(Source records)
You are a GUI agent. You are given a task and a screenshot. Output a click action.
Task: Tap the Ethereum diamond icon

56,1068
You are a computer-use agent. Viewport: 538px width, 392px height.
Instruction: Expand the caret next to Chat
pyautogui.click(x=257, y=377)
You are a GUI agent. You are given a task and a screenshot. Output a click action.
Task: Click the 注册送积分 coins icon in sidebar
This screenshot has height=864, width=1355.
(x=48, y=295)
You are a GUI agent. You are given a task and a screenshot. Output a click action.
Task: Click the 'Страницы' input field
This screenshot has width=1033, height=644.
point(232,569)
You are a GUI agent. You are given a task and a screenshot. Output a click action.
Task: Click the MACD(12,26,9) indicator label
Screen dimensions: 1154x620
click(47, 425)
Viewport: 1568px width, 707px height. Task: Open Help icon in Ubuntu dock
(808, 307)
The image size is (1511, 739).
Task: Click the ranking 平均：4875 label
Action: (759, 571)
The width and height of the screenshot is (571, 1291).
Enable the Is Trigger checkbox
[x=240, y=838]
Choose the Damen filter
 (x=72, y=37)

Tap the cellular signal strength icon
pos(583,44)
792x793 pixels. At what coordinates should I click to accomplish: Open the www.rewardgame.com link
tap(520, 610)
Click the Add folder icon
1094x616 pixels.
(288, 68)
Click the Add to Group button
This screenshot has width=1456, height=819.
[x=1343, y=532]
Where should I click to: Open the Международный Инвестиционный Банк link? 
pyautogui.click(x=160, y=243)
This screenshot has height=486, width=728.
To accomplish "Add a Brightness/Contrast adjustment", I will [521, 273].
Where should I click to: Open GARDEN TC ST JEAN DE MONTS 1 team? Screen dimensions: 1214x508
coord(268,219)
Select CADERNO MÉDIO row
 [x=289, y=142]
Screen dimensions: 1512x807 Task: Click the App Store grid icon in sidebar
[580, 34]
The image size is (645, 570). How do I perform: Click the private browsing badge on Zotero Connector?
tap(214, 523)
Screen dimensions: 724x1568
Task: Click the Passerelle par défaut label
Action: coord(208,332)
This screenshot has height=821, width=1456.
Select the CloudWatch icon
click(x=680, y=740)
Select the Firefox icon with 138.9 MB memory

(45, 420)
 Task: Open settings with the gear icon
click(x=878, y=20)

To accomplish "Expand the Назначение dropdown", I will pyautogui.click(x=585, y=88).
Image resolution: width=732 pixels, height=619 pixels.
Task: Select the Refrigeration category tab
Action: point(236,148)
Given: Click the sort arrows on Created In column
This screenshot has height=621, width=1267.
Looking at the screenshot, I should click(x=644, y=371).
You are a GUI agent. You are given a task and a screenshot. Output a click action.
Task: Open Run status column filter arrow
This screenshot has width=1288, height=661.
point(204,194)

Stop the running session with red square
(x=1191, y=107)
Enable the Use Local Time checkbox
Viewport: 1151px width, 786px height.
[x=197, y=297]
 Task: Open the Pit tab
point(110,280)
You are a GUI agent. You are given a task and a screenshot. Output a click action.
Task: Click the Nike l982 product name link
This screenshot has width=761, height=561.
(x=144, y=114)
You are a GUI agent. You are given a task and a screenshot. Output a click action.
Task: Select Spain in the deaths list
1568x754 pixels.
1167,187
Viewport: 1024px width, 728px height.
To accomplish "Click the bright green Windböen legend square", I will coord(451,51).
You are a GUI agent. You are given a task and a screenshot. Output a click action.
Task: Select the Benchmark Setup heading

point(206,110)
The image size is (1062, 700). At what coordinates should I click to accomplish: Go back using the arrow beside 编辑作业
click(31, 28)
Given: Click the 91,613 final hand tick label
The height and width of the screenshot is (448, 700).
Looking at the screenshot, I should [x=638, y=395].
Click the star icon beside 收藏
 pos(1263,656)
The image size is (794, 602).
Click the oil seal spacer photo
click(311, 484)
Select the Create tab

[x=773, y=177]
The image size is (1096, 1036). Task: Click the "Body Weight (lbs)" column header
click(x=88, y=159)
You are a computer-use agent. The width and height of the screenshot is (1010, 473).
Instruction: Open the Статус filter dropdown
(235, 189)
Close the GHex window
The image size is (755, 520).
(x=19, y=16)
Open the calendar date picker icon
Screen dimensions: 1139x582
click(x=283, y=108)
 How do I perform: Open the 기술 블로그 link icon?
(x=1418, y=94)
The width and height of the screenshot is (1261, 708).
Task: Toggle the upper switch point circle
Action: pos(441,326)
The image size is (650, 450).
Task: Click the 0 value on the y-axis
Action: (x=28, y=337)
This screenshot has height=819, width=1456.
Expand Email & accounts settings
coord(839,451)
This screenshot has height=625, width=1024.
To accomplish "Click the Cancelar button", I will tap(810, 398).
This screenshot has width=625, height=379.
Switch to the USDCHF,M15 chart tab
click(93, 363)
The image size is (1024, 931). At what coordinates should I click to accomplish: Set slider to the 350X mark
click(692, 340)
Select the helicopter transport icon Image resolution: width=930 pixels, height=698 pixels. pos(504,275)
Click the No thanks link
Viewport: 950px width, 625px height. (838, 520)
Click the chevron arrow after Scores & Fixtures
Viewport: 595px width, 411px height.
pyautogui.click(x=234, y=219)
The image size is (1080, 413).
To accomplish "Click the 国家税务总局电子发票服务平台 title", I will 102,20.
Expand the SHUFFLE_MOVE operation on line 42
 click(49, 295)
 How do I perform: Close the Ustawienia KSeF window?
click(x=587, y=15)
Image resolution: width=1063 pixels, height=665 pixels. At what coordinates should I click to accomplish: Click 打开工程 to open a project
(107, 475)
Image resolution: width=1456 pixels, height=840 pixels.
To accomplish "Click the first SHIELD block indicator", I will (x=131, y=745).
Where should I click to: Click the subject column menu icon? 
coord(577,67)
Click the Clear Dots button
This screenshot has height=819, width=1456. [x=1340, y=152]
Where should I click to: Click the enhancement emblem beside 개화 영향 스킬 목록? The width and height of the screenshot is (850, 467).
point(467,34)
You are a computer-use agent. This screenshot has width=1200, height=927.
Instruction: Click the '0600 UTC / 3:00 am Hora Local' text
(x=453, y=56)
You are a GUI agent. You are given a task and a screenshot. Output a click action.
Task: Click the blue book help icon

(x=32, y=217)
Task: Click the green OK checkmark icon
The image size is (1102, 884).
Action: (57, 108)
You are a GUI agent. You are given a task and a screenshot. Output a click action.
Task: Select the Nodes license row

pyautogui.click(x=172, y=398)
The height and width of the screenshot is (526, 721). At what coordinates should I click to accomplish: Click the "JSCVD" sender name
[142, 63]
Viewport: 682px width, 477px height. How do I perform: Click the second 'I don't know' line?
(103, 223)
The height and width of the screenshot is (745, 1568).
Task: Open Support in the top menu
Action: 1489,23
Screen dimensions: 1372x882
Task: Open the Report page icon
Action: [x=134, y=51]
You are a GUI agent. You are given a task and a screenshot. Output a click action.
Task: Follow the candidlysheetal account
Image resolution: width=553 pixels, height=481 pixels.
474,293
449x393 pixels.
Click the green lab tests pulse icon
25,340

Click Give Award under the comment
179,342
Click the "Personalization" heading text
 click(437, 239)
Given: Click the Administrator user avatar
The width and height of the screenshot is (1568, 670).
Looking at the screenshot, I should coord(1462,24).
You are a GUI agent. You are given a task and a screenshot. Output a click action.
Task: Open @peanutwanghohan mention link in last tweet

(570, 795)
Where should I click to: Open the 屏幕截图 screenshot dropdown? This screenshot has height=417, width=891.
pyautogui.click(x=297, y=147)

:: Required work ::
Reproduce verbatim the lines of the records above, starting with the line that contains "Select the helicopter" and going on through the line that contains "This screenshot has height=819, width=1456. [x=1340, y=152]".

:: Solved problem ::
Select the helicopter transport icon Image resolution: width=930 pixels, height=698 pixels. pos(504,275)
Click the No thanks link
Viewport: 950px width, 625px height. (838, 520)
Click the chevron arrow after Scores & Fixtures
Viewport: 595px width, 411px height.
pyautogui.click(x=234, y=219)
The image size is (1080, 413).
To accomplish "Click the 国家税务总局电子发票服务平台 title", I will 102,20.
Expand the SHUFFLE_MOVE operation on line 42
 click(49, 295)
 How do I perform: Close the Ustawienia KSeF window?
click(x=587, y=15)
Image resolution: width=1063 pixels, height=665 pixels. At what coordinates should I click to accomplish: Click 打开工程 to open a project
(107, 475)
Image resolution: width=1456 pixels, height=840 pixels.
To accomplish "Click the first SHIELD block indicator", I will (x=131, y=745).
Where should I click to: Click the subject column menu icon? 
coord(577,67)
Click the Clear Dots button
This screenshot has height=819, width=1456. [x=1340, y=152]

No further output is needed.